About Flu Forecasting
Influenza (flu) places a significant disease burden on the U.S. population, but the magnitude and timing of flu activity varies from season to season, making the annual impact of flu uncertain at the beginning of each season. Flu forecasting can help decrease that uncertainty by predicting in advance when and where increases in flu activity will occur. Unlike CDC’s traditional influenza surveillance systems, which measure flu activity while it is occurring, flu forecasting offers the possibility of looking into the future and better planning ahead for changes, such as increases in flu-related hospitalizations.
CDC’s efforts with forecasting began in 2013 with the “Predict the Influenza Season Challenge,” a competition that encouraged outside academic and private industry researchers to forecast the 2013–2014 flu season. Since then, CDC’s Influenza Division has collaborated each flu season with external researchers on flu forecasting. CDC has provided forecasting teams data, relevant public health forecasting targets, and forecast accuracy metrics while teams submit their forecasts, which are based on a variety of methods and data sources, each week.
Currently, CDC coordinates forecasts of flu-related hospitalizations each week which are based on data from HHS Protect. Prior to the 2021-2022 season, flu hospitalization forecasts were based on FluSurv-NET data. The change to using HHS Protect data was implemented during the 2021-2022 season because the data from this system can provide a more complete picture of the number of flu hospitalizations in the United States. CDC did not provide flu forecasts during the 2020-2021 flu season because there was too little flu activity to produce stable forecasts.
Flu forecasts can be used to prepare for changes in flu activity, such as increases in hospitalizations. When forecasts accurately predict flu activity, more effective planning of public health responses to seasonal flu epidemics and future flu pandemics is possible. Flu forecasts can inform messaging to health care providers regarding:
- antiviral treatment allocation,
- preparation for an influx of flu-related hospitalizations,
- informing the distribution and placement of health care staff, hospital beds and treatment resources.

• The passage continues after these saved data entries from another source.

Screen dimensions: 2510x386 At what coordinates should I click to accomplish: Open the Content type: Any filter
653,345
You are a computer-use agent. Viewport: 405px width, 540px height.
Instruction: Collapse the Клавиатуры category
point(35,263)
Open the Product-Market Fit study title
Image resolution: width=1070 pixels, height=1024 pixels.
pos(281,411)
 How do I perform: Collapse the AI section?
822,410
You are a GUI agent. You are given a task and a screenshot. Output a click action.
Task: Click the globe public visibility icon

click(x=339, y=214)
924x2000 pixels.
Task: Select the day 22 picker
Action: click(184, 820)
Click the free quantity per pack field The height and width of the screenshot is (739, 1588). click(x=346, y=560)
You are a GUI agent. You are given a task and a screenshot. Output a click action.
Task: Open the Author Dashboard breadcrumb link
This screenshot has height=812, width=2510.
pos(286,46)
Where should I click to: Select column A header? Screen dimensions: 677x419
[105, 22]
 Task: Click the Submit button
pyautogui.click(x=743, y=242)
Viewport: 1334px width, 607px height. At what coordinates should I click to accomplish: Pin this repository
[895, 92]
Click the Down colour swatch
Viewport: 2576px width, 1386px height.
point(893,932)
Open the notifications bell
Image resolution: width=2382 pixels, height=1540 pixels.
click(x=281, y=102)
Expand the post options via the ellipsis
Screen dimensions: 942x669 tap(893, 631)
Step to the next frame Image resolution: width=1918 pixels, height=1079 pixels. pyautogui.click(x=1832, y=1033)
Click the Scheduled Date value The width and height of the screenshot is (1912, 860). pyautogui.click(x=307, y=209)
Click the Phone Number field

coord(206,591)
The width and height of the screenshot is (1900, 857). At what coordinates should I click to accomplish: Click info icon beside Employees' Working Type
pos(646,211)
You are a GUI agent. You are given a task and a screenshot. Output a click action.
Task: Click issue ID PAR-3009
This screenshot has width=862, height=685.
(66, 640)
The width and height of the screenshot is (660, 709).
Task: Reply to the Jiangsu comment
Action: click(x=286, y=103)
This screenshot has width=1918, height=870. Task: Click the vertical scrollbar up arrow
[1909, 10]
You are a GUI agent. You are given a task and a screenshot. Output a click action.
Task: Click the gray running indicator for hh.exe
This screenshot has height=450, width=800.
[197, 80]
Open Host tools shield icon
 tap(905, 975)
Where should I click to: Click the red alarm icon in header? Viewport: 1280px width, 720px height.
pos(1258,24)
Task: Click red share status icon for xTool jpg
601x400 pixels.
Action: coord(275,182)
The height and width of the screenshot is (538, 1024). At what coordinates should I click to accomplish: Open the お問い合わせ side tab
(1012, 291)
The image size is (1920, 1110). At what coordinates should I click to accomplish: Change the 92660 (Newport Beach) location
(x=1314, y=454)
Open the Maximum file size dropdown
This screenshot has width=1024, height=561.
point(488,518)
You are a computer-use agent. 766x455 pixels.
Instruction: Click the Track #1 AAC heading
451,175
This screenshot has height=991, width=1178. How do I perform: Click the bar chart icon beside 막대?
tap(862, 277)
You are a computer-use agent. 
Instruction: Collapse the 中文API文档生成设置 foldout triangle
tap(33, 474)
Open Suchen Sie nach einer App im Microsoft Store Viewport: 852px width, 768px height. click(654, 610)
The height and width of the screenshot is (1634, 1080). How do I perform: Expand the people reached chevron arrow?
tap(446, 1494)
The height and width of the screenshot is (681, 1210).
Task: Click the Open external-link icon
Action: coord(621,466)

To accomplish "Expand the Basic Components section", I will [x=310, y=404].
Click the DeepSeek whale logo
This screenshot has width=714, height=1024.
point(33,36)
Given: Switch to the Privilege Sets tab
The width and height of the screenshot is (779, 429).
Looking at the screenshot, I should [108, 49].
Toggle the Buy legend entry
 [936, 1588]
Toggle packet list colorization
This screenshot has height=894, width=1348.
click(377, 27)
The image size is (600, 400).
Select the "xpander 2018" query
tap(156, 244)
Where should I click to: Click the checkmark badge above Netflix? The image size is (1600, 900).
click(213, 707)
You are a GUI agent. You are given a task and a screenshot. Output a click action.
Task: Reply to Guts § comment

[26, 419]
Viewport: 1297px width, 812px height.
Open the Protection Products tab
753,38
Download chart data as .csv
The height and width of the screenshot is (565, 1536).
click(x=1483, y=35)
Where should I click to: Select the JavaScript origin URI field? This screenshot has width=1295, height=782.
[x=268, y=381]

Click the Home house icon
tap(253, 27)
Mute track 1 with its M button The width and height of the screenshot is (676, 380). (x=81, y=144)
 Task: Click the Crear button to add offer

Flu forecasts can also be used to help guide personal and community mitigation strategies. These can include non-pharmaceutical interventions, such as reducing contact during times of forecasted high flu activity, as well as conveying the importance of flu vaccination prior to forecasted increases in flu activity.
While significant progress has been made in the years following the initial competition, forecasting respiratory disease remains challenging. Flu viruses are constantly changing, and every flu season tends to be different from the one before it. CDC and participating teams collaborate to identify the best data, methods, and practices for forecasting in order to support the advancement of the science of flu forecasting, improving its ability to inform public health action. These collaborations are critical to developing a network of forecasters providing results that public health officials can use to guide their work. Examples of these collaborations include CDC’s work with Carnegie Mellon University and University at Massachusetts Amherst, which were awarded funding in 2019 to further improve the accuracy and communication of flu forecasts at the national, and state level.
CDC, FluSight partners, and stakeholders also gather at the end of every forecasting season to review forecasting approaches, discuss the accuracy of forecasts from the past season, identity overall challenges and successes and plans for future seasons, such as the additions of new forecasting targets. These meetings improve the usefulness of forecasting by providing the opportunity for collaboration among forecasters and public health officials.